Opinion
December 18, 1989
Appeal from the Supreme Court, Kings County (Marrus, J.).
Ordered that the judgment is affirmed.
We find that the indictment indicating that the incidents took place "on or about and between July 1, 1984 and August 31, 1984" was sufficiently specific to allow the defendant to answer the charges and prepare an adequate defense (see, People v Keindl, 68 N.Y.2d 410). In the instant case, due to the ages of the victims and the nature of the acts, it is understandable that the dates could not be specified with exactitude (see, People v Jones, 133 A.D.2d 972).

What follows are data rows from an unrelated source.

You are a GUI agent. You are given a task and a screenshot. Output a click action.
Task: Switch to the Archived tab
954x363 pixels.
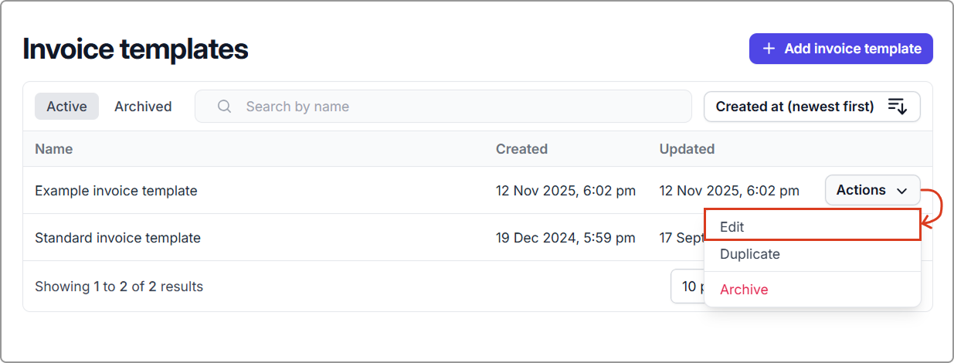point(143,107)
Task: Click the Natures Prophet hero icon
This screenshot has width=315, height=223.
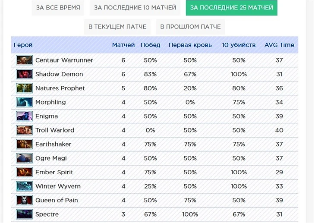Action: tap(24, 88)
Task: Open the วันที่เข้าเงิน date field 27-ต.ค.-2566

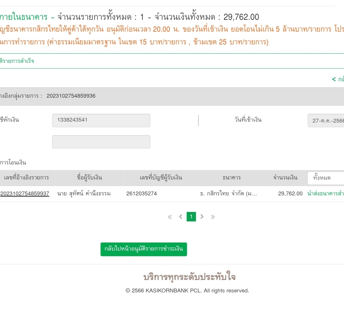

The Supreme Court did not improvidently exercise its discretion in allowing the 10-year-old complainant to testify under oath. The record establishes that he understood "the nature of an oath" (CPL 60.20). Under the circumstances, the court's determination on this issue should not be disturbed (see, People v Nisoff, 36 N.Y.2d 560; People v Tyler, 154 A.D.2d 490; People v Hardie, 144 A.D.2d 484).
Since the defendant failed to demonstrate that the victim's mother would have provided material and noncumulative testimony, a missing witness charge was not warranted (see, People v Gonzalez, 68 N.Y.2d 424; People v Sykes, 151 A.D.2d 523).
Given the gravity of the instant crimes, the sentence imposed was not excessive.
We have reviewed the defendant's remaining contention and find it to be without merit. Sullivan, J.P., Harwood, Balletta and Rosenblatt, JJ., concur.